### HOW TO COMPLETE THIS TASK
Write the entries again exactly, with no line missing.

### DATA IN THIS EXERCISE
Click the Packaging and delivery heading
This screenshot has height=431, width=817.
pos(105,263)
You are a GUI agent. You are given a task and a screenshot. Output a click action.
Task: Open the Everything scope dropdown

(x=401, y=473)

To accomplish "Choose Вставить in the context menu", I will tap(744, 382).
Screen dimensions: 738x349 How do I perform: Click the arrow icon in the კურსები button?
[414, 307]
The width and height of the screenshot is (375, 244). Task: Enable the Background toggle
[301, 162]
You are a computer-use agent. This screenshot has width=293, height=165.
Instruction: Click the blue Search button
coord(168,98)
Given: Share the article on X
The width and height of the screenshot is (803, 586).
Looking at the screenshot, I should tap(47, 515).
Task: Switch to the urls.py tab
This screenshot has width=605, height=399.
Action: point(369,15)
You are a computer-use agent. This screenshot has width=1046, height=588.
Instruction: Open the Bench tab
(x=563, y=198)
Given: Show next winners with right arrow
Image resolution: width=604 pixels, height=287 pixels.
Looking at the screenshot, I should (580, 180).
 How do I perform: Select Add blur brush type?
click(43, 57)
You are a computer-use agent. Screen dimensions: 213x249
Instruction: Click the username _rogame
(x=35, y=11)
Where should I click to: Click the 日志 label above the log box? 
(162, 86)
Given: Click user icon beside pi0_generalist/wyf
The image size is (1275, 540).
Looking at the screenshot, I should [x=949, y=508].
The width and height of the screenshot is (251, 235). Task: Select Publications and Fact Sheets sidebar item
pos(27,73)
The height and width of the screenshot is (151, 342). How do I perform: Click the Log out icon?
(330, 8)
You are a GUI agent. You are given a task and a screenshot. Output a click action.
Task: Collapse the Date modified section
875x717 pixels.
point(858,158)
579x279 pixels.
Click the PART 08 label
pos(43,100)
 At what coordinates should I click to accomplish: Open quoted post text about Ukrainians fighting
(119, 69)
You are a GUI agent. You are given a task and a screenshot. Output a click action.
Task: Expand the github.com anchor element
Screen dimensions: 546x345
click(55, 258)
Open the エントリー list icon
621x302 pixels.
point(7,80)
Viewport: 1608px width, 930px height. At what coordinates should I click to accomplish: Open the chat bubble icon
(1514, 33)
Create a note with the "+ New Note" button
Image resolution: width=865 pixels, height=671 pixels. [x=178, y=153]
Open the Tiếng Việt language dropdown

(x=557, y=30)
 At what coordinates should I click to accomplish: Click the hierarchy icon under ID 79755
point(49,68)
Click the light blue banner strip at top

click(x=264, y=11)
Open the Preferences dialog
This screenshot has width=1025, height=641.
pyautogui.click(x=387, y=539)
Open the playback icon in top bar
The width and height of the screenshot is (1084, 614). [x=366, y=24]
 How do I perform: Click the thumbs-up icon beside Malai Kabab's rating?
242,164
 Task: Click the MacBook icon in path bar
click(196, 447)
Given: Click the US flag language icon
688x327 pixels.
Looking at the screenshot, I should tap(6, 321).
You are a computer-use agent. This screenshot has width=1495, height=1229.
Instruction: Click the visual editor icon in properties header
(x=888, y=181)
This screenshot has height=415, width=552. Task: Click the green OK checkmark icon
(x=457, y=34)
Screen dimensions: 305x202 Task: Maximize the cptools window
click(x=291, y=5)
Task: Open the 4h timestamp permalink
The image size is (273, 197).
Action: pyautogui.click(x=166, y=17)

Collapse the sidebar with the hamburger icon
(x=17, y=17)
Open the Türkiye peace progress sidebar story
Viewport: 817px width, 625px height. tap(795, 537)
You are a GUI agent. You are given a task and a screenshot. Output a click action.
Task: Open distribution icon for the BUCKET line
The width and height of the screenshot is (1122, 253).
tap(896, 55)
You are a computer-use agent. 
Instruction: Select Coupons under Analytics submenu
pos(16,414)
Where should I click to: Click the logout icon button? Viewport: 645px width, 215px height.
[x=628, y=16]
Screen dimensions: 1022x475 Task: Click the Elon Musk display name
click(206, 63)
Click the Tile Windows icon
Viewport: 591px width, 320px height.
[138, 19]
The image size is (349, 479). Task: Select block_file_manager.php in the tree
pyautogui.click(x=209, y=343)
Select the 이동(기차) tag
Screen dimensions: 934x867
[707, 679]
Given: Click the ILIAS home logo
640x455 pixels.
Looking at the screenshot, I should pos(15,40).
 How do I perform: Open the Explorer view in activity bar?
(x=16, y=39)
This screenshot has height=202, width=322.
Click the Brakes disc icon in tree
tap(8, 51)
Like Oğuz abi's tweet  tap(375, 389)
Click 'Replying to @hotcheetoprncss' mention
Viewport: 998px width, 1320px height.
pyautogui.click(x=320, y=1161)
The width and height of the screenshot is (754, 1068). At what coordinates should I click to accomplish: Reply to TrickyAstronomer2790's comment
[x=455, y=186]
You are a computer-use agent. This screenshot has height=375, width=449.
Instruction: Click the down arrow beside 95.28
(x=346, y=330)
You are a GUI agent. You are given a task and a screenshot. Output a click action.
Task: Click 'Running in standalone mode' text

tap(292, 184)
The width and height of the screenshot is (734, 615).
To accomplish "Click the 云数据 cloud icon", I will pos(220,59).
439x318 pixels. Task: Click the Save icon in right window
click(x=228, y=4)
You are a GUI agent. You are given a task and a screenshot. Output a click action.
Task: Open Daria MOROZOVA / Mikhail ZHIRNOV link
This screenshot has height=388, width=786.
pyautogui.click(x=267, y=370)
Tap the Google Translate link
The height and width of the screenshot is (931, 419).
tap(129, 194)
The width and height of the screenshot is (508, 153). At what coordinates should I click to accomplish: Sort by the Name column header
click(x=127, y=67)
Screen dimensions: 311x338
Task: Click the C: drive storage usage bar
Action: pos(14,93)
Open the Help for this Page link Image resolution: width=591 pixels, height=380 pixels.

### ANSWER SECTION
Click the Packaging and delivery heading
This screenshot has height=431, width=817.
pos(105,263)
You are a GUI agent. You are given a task and a screenshot. Output a click action.
Task: Open the Everything scope dropdown

(x=401, y=473)

To accomplish "Choose Вставить in the context menu", I will tap(744, 382).
Screen dimensions: 738x349 How do I perform: Click the arrow icon in the კურსები button?
[414, 307]
The width and height of the screenshot is (375, 244). Task: Enable the Background toggle
[301, 162]
You are a computer-use agent. This screenshot has width=293, height=165.
Instruction: Click the blue Search button
coord(168,98)
Given: Share the article on X
The width and height of the screenshot is (803, 586).
Looking at the screenshot, I should tap(47, 515).
Task: Switch to the urls.py tab
This screenshot has width=605, height=399.
Action: point(369,15)
You are a computer-use agent. This screenshot has width=1046, height=588.
Instruction: Open the Bench tab
(x=563, y=198)
Given: Show next winners with right arrow
Image resolution: width=604 pixels, height=287 pixels.
Looking at the screenshot, I should (580, 180).
 How do I perform: Select Add blur brush type?
click(43, 57)
You are a computer-use agent. Screen dimensions: 213x249
Instruction: Click the username _rogame
(x=35, y=11)
Where should I click to: Click the 日志 label above the log box? 
(162, 86)
Given: Click user icon beside pi0_generalist/wyf
The image size is (1275, 540).
Looking at the screenshot, I should [x=949, y=508].
The width and height of the screenshot is (251, 235). Task: Select Publications and Fact Sheets sidebar item
pos(27,73)
The height and width of the screenshot is (151, 342). How do I perform: Click the Log out icon?
(330, 8)
You are a GUI agent. You are given a task and a screenshot. Output a click action.
Task: Collapse the Date modified section
875x717 pixels.
point(858,158)
579x279 pixels.
Click the PART 08 label
pos(43,100)
 At what coordinates should I click to accomplish: Open quoted post text about Ukrainians fighting
(119, 69)
You are a GUI agent. You are given a task and a screenshot. Output a click action.
Task: Expand the github.com anchor element
Screen dimensions: 546x345
click(55, 258)
Open the エントリー list icon
621x302 pixels.
point(7,80)
Viewport: 1608px width, 930px height. At what coordinates should I click to accomplish: Open the chat bubble icon
(1514, 33)
Create a note with the "+ New Note" button
Image resolution: width=865 pixels, height=671 pixels. [x=178, y=153]
Open the Tiếng Việt language dropdown

(x=557, y=30)
 At what coordinates should I click to accomplish: Click the hierarchy icon under ID 79755
point(49,68)
Click the light blue banner strip at top

click(x=264, y=11)
Open the Preferences dialog
This screenshot has width=1025, height=641.
pyautogui.click(x=387, y=539)
Open the playback icon in top bar
The width and height of the screenshot is (1084, 614). [x=366, y=24]
 How do I perform: Click the thumbs-up icon beside Malai Kabab's rating?
242,164
 Task: Click the MacBook icon in path bar
click(196, 447)
Given: Click the US flag language icon
688x327 pixels.
Looking at the screenshot, I should tap(6, 321).
You are a computer-use agent. This screenshot has width=1495, height=1229.
Instruction: Click the visual editor icon in properties header
(x=888, y=181)
This screenshot has height=415, width=552. Task: Click the green OK checkmark icon
(x=457, y=34)
Screen dimensions: 305x202 Task: Maximize the cptools window
click(x=291, y=5)
Task: Open the 4h timestamp permalink
The image size is (273, 197).
Action: pyautogui.click(x=166, y=17)

Collapse the sidebar with the hamburger icon
(x=17, y=17)
Open the Türkiye peace progress sidebar story
Viewport: 817px width, 625px height. tap(795, 537)
You are a GUI agent. You are given a task and a screenshot. Output a click action.
Task: Open distribution icon for the BUCKET line
The width and height of the screenshot is (1122, 253).
tap(896, 55)
You are a computer-use agent. 
Instruction: Select Coupons under Analytics submenu
pos(16,414)
Where should I click to: Click the logout icon button? Viewport: 645px width, 215px height.
[x=628, y=16]
Screen dimensions: 1022x475 Task: Click the Elon Musk display name
click(206, 63)
Click the Tile Windows icon
Viewport: 591px width, 320px height.
[138, 19]
The image size is (349, 479). Task: Select block_file_manager.php in the tree
pyautogui.click(x=209, y=343)
Select the 이동(기차) tag
Screen dimensions: 934x867
[707, 679]
Given: Click the ILIAS home logo
640x455 pixels.
Looking at the screenshot, I should pos(15,40).
 How do I perform: Open the Explorer view in activity bar?
(x=16, y=39)
This screenshot has height=202, width=322.
Click the Brakes disc icon in tree
tap(8, 51)
Like Oğuz abi's tweet  tap(375, 389)
Click 'Replying to @hotcheetoprncss' mention
Viewport: 998px width, 1320px height.
pyautogui.click(x=320, y=1161)
The width and height of the screenshot is (754, 1068). At what coordinates should I click to accomplish: Reply to TrickyAstronomer2790's comment
[x=455, y=186]
You are a computer-use agent. This screenshot has height=375, width=449.
Instruction: Click the down arrow beside 95.28
(x=346, y=330)
You are a GUI agent. You are given a task and a screenshot. Output a click action.
Task: Click 'Running in standalone mode' text

tap(292, 184)
The width and height of the screenshot is (734, 615).
To accomplish "Click the 云数据 cloud icon", I will pos(220,59).
439x318 pixels. Task: Click the Save icon in right window
click(x=228, y=4)
You are a GUI agent. You are given a task and a screenshot. Output a click action.
Task: Open Daria MOROZOVA / Mikhail ZHIRNOV link
This screenshot has height=388, width=786.
pyautogui.click(x=267, y=370)
Tap the Google Translate link
The height and width of the screenshot is (931, 419).
tap(129, 194)
The width and height of the screenshot is (508, 153). At what coordinates should I click to accomplish: Sort by the Name column header
click(x=127, y=67)
Screen dimensions: 311x338
Task: Click the C: drive storage usage bar
Action: pos(14,93)
Open the Help for this Page link Image resolution: width=591 pixels, height=380 pixels.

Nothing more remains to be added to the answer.